| What is required |
Lines below that hold the word "previous" must be copied in full.

Data excerpts:
·····
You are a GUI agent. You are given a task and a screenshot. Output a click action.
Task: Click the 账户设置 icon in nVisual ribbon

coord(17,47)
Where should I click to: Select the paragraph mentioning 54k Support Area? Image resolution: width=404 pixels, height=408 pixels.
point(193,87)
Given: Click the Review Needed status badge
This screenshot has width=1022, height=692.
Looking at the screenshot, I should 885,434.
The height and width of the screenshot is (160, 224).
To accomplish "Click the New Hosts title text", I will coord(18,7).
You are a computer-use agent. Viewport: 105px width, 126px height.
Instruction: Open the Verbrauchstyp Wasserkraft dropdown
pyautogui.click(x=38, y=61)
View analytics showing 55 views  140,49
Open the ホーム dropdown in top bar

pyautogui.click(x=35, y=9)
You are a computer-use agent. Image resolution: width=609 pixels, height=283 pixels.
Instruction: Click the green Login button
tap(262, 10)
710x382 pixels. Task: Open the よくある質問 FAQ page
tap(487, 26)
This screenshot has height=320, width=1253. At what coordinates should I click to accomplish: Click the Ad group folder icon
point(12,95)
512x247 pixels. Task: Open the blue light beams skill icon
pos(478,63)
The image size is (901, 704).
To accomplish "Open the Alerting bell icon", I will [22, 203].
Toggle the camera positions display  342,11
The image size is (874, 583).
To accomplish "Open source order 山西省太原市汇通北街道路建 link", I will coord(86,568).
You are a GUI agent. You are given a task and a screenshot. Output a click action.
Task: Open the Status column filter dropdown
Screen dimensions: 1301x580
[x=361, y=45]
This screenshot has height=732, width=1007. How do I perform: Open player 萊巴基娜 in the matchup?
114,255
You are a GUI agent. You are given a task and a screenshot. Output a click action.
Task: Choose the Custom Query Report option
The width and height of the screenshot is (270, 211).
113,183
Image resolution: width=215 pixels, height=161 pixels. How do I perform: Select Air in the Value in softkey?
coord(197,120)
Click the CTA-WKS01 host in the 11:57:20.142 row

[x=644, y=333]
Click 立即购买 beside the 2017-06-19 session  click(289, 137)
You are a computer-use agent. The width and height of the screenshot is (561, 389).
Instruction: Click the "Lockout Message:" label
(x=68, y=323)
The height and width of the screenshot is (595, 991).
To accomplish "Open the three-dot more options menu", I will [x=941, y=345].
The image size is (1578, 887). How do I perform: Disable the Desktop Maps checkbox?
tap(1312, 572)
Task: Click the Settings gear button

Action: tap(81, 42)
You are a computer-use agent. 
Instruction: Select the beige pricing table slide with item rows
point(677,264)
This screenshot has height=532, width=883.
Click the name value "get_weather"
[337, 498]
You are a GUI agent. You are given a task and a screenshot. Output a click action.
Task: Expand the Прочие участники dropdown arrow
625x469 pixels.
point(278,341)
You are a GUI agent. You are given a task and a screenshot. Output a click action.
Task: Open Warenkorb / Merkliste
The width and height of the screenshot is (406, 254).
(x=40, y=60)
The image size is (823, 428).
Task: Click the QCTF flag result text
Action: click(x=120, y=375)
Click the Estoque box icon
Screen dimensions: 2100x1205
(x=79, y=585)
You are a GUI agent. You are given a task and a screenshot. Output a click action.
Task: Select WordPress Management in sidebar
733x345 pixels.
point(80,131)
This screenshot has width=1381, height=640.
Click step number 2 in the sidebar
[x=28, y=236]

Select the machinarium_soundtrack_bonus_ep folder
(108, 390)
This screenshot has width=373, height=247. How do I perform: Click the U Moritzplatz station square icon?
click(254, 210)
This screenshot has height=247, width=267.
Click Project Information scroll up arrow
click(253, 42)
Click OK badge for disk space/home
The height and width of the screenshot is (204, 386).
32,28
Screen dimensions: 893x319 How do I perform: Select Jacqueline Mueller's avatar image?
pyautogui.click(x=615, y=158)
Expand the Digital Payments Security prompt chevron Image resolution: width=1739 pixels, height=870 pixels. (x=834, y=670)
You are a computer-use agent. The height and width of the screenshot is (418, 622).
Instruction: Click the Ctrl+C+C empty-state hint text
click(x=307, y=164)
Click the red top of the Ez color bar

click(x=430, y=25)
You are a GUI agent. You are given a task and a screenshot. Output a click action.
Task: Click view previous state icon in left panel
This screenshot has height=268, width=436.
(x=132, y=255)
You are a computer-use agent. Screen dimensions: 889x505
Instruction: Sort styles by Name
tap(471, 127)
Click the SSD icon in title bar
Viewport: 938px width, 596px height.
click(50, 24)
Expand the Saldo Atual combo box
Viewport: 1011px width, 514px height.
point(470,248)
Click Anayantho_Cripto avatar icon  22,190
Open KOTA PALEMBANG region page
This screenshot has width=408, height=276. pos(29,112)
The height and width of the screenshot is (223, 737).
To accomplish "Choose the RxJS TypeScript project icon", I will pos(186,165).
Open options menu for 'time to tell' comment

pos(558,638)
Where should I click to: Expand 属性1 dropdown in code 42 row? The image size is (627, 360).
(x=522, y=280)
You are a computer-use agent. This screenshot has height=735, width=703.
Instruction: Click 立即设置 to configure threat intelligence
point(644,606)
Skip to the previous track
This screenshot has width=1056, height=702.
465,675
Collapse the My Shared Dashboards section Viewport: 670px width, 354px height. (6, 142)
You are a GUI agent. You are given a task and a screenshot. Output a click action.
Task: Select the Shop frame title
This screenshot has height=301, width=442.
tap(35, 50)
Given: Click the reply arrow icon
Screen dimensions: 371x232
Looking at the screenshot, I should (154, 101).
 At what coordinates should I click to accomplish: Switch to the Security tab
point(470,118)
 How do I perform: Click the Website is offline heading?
·····
| Solution for this exercise |
Task: Click view previous state icon in left panel
Skip to the previous track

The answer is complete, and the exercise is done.